F. D. AGUIAR; M. A. DESSOY; M. C. MOLLO; E. LEE; S. M. DUARTE; R. KROGH; L. L. G. FERREIRA; R. C. CHELUCCI; A. D. ANDRICOPULO; CRUZ, LUIZA R.; KRATZ, JADEL M.; DIAS, LUIZ C.

Congreso; BrazMedChem 2023; 2023

Chagas Disease (CD) affects about 6 million people¹, and current chemotherapy has contraindications that compromise the safety and efficacy of the treatment. The Lead Optimization Latin America (LOLA) consortium is part of an international cooperation aimed at developing effective and safe treatments for CD. Based on a phenotypic screening against T. cruzi, the benzoxazinone series stood out for its potency and selectivity but showed low metabolic stability in in vivo pharmacokinetic studies (Figure 1). In this sense, this work aims to optimize the ADME properties of this series.
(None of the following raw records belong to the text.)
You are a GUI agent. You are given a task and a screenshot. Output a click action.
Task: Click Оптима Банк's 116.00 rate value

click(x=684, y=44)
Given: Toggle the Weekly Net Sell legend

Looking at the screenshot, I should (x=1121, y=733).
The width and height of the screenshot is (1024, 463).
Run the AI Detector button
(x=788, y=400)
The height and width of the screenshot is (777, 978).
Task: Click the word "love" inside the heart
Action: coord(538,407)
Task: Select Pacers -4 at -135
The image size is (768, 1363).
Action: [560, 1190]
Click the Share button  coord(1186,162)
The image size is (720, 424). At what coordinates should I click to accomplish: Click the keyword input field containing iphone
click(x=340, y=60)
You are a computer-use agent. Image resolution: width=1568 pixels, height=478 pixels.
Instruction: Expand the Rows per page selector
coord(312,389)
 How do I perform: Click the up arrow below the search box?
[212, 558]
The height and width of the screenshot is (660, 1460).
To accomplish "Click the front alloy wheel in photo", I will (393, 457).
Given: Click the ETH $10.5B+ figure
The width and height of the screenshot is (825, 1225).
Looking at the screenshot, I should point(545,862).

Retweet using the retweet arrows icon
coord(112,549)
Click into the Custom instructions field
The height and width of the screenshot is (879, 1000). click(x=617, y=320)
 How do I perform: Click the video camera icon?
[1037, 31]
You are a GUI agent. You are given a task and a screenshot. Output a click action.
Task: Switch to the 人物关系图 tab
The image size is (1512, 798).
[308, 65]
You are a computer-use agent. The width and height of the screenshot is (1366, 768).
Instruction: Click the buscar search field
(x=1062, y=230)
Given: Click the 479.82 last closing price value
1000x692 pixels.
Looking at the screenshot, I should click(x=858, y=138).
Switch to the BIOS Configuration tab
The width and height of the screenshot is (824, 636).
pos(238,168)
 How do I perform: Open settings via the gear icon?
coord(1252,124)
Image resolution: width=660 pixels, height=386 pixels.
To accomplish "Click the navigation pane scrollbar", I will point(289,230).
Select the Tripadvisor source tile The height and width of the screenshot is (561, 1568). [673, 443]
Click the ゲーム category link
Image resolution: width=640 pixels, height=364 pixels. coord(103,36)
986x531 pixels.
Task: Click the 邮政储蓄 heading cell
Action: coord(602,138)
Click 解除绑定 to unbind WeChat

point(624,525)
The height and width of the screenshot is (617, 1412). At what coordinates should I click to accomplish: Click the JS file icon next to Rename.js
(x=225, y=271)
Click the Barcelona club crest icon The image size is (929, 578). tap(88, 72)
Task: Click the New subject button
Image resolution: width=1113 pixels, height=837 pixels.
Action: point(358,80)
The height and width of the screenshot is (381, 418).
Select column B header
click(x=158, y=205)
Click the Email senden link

Investigation of the structure-property relationship (SPR) of the benzoxazinone series is ongoing. Electron-withdrawing substituents (EWG) were introduced on the left side of the core (Figure 2, in green) to reduce the tendency for cytochrome P450-mediated oxidative metabolism². On the right side of the core (in blue), N-ethyl-morpholine was replaced due to its susceptibility to undergo biotransformation reactions. In previous studies conducted by our research group, heterocycles such as piperidine and piperazine were poorly tolerated in terms of potency and permeability. Therefore, we chose to add carbon bridges³, fluorine atoms, and change the size of the rings4. These are classic strategies for improving metabolic stability, measured through the level of metabolic clearance in the mouse liver microsome (MLM) assay. The suggested modifications slightly reduced lipophilicity, but the lipophilic ligand efficiency (LLE) value remained close to 3 in most cases, due to loss of potency.Preliminary in vitro results showed an increase in metabolic stability due to the introduction of EWG and N-ethyl-morpholine replacement but accompanied by a reduction in the inhibitory potential against T. cruzi. The next steps are to expand the envisaged synthesis scope, exploring bioisosteric and linker modifications.